Puncak liberalisasi tercipta tatkala Indonesia akhirnya resmi bergabung dengan WTO pada 1994 yang memaksa pemangkasan proteksi di pasar barang dan jasa domestik.
Selain itu, Indonesia pada  masa Presiden Suharto telah mencapai  industrialisasi melalui peningkatan sektor manufaktur dan jasa, meningkatnya ekspor non-migas, dan berkembangnya sektor pariwisata serta infrastruktur.
Masalah KKN
Namun seiring waktu, inefisiensi dan korupsi kian menumpuk. Defisit neraca pembayaran karena tingginya utang luar negeri di sektor swasta juga mengungkap mismanajemen keuangan.Â
Masalah lainnya adalah dominasi konglomerat yang dekat dengan penguasa yang berujung pada masalah KKN. Robison dan Hadiz (2004) mengungkapkan bahwa pertumbuhan ekonomi Orde Baru yang stabil dan meningkat membuat para kapitalis kroni yang memiliki hubungan dengan Suharto diberi hak istimewa untuk masuk ke sektor-sektor ekonomi penting.

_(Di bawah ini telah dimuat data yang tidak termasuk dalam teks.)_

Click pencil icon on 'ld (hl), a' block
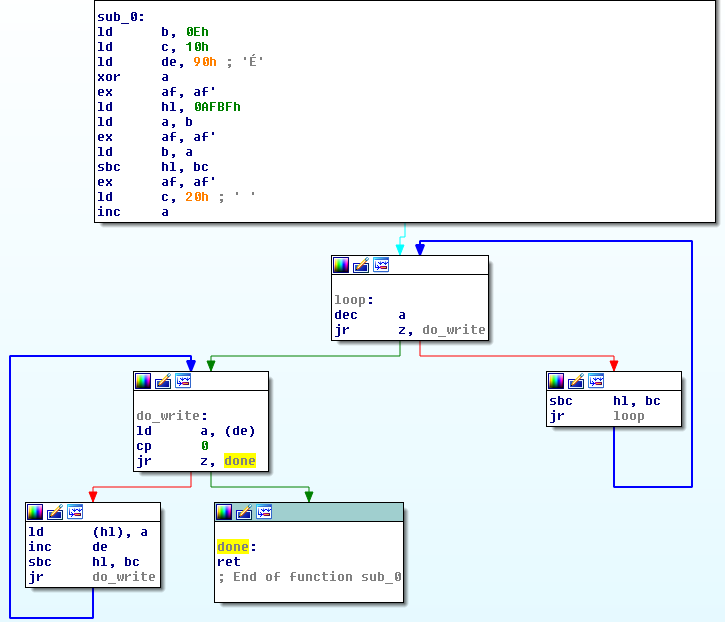This screenshot has width=725, height=622. coord(55,512)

Liberalisasi ekonomi era Orde Baru dinilai mengandung banyak kepentingan politik dan bisnis penguasa, bukan murni untuk optimalisasi kesejahteraan dan efisiensi ekonomi. Akibatnya, Indonesia mengalami krisis keuangan 1997-1998 yang memaksa Jakarta membuka pintu lebar-lebar bagi liberalisasi perdagangan dan investasi global.
Secara keseluruhan, Orde Baru berjalan di tali yang tipis antara kapitalisme kroni versus pasar yang lebih terbuka. Suharto berupaya menyeimbangkan berbagai kepentingan dengan hasil optimalisasi pembangunan ekonomi, meski tidak sepenuhnya berhasil mengatasi warisan persoalan struktural dari rezim sebelumnya. Â
Terkait dengan sistem ekonomi Indonesia 2024-2029, Indonesia mau tidak mau harus tetap menjalankan ekonomi liberal, namun dengan tetap meningkatkan kemampuan ekonomi domestik memperoleh keuntungan terbesar. Keberanian pemerintahan baru dalam inovasi kebijakan agar tidak semata membuka ekonomi domestik tetap perlu menjadi perhatian utama.
Kebijakan semacam hilirisasi berbagai sektor, seperti sumber daya alam, memang menarik dan berpotensi meningkatkan daya tawar ekonomi domestik. Meskipun demikian potensi resiko dari kebijakan itu tetap harus diantisipasi oleh pemerintahan baru setelah Presiden Joko Widodo.